Here is a patience that finds its roots in grace. It does not minimise sin, but rather magnifies a loving God. I did not earn my salvation and I do not earn the right to continue in it.
Grace is a most humbling concept. Why should God save me? I don’t know, but I thank him every day that he did. Why should God use a sinner like me to spread his gospel? That is way beyond my understanding. Why does God put up with my spiritual wanderings and worldliness?
God has done all that is necessary in and through the Lord Jesus Christ to save sinners. The grace of God is the most thrilling concept that can occupy the mind of a Christian, and, when it occupies the mind, it will soon flood the heart with praise to God that such a thing exists.
Without God’s grace there is no hope for any of us. The only alternative is salvation by our own efforts. This is a non-starter, because God will not accept it. The New Testament makes that abundantly clear.
Delighting in Christ
If salvation is to be effective, it has to be acceptable to God. This is why ‘grace’ is the key word in the gospel, because it delights in the Lord Jesus Christ as the sacrifice for our sin, which God himself has provided.
If we do not understand the New Testament meaning of the word grace, we will never understand the gospel, because the key to understanding the substance and heart of its message is to realise that salvation is through Christ alone.

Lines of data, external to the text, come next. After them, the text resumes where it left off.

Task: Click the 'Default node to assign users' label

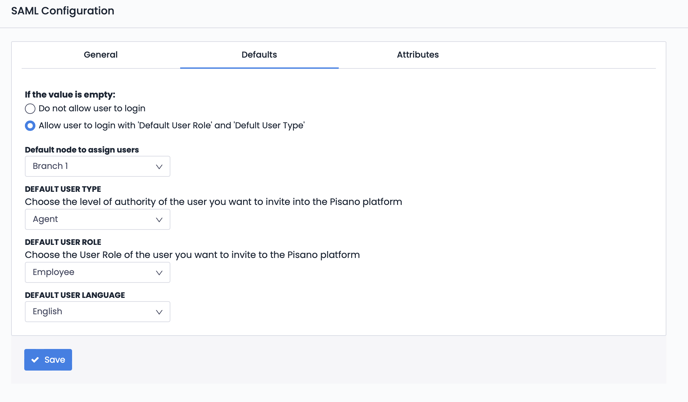Action: (x=82, y=150)
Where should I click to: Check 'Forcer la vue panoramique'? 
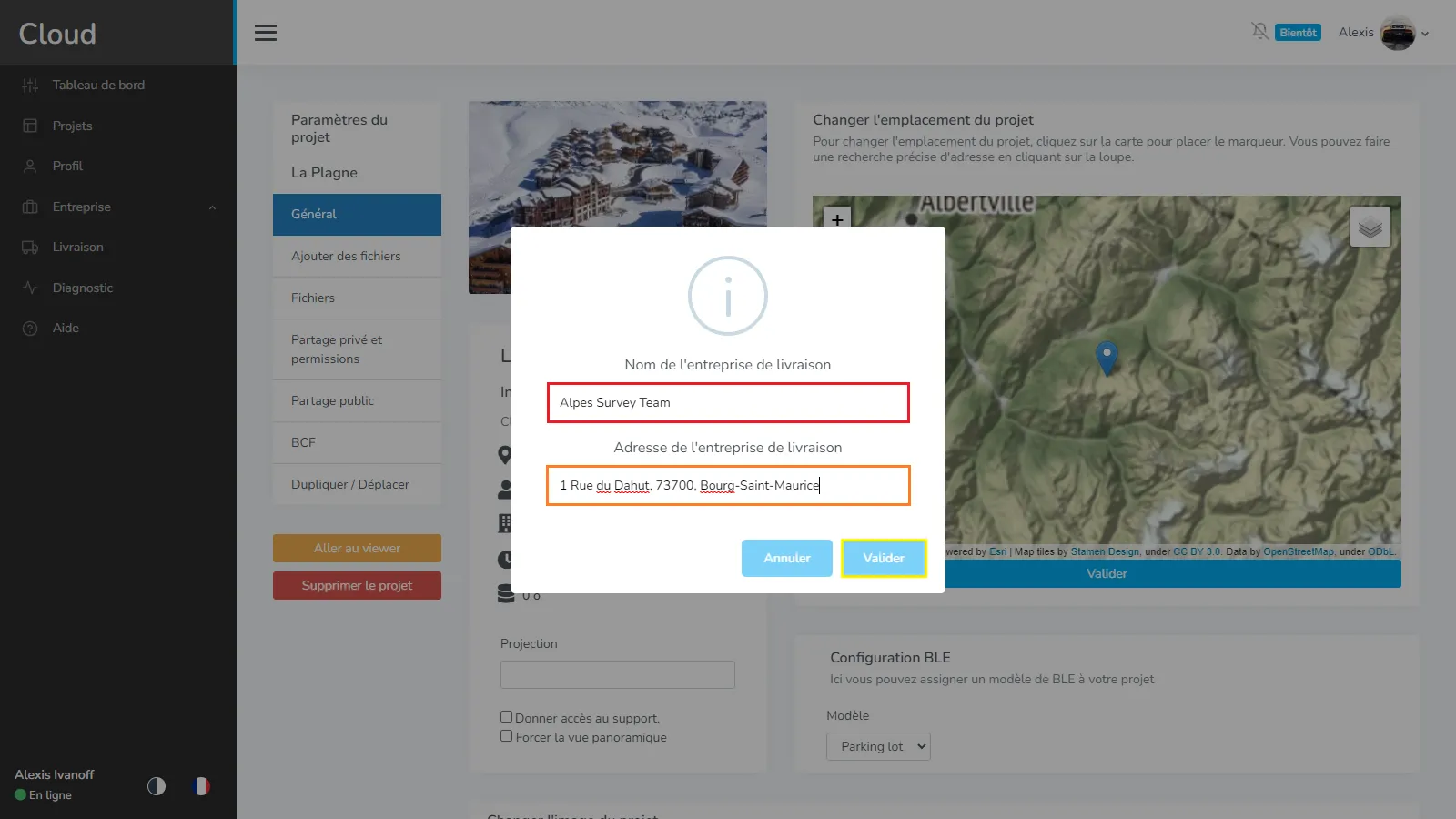[507, 736]
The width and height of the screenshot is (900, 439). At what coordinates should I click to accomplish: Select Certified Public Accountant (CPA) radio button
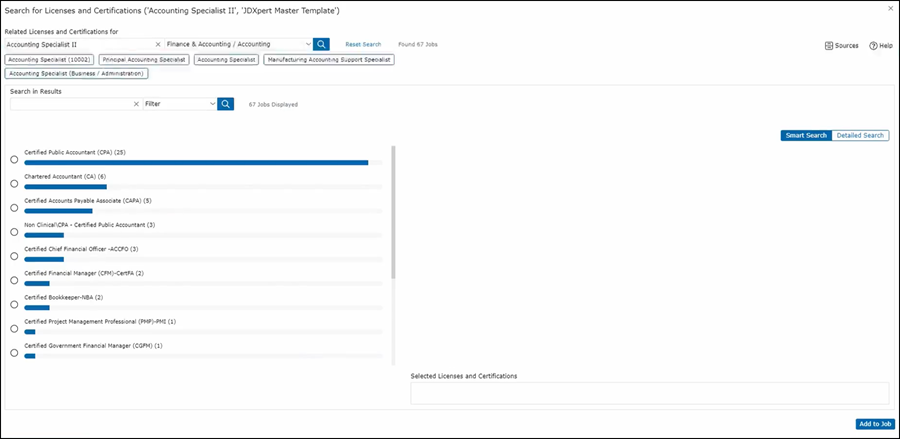coord(14,159)
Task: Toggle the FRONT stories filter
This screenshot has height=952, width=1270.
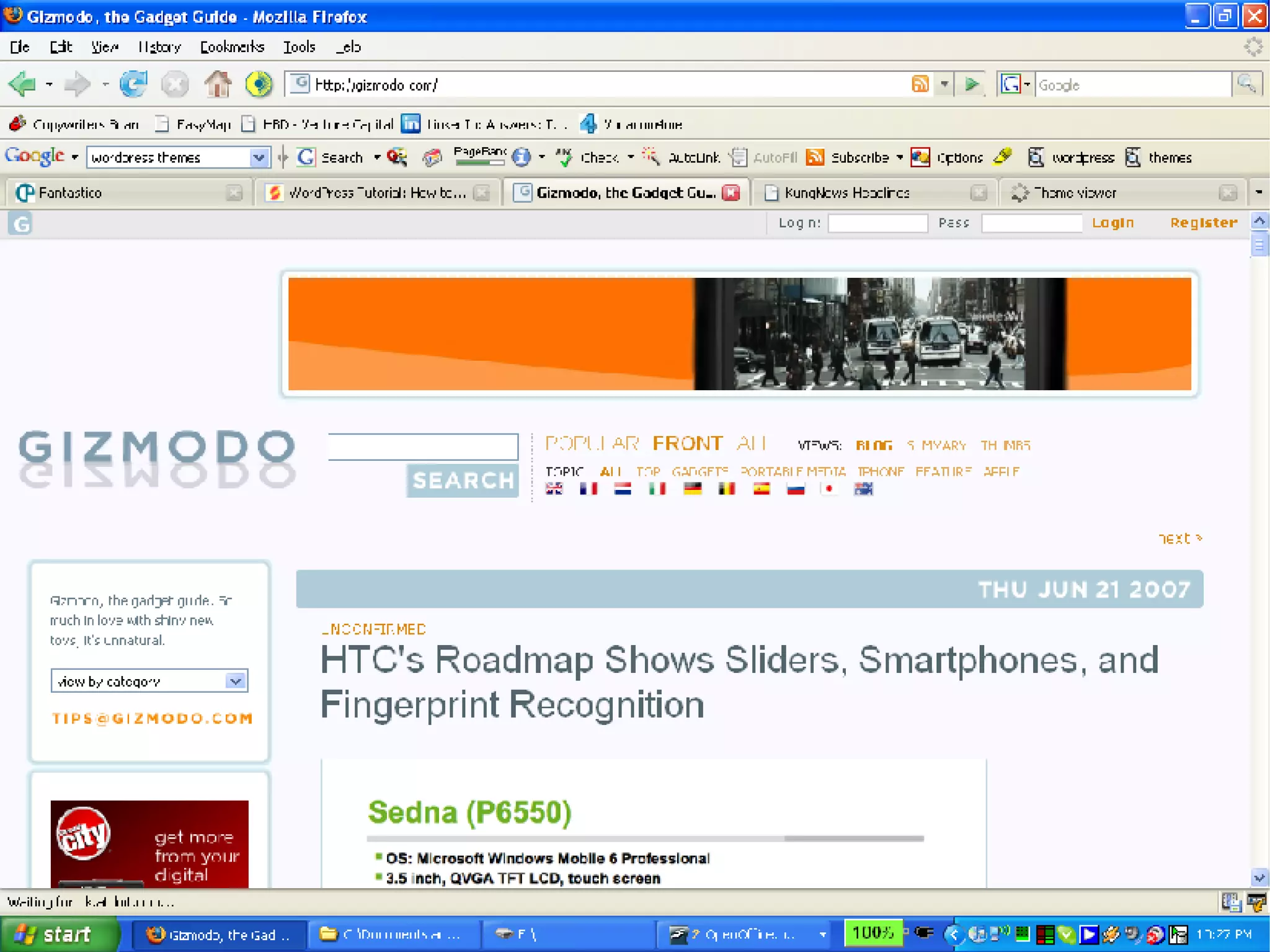Action: point(687,443)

A few years ago I received an invitation to preach in California. As the time drew near for my departure, I grew somewhat concerned, because I had not received a ticket from the churches who had invited me to preach.
But they were soon on the phone telling me not to worry, because I did not need a ticket. This did not relieve my concern; rather, it deepened it. Of course I needed a ticket. Everyone knows you cannot fly without a ticket. What on earth were those folk in California on about?
They then started to explain to me something, at that time, completely new to me called electronic ticketing. Apparently, all I had to do was to present myself at the airlines desk at Heathrow Airport, tell them who I was, show them my passport, and they would then give me a ticket.
I had never heard of this before and I was rather dubious. I wanted the comfort of a ticket in my hand before I left home. They again had to reassure me that it would be all right. ‘It’s all been taken care of at this end’, they said.
‘All taken care of’
Of course, all my fears were unfounded. It had all been taken care of at the other end; the folk inviting me and the airline knew it, even if I was a bit uncertain.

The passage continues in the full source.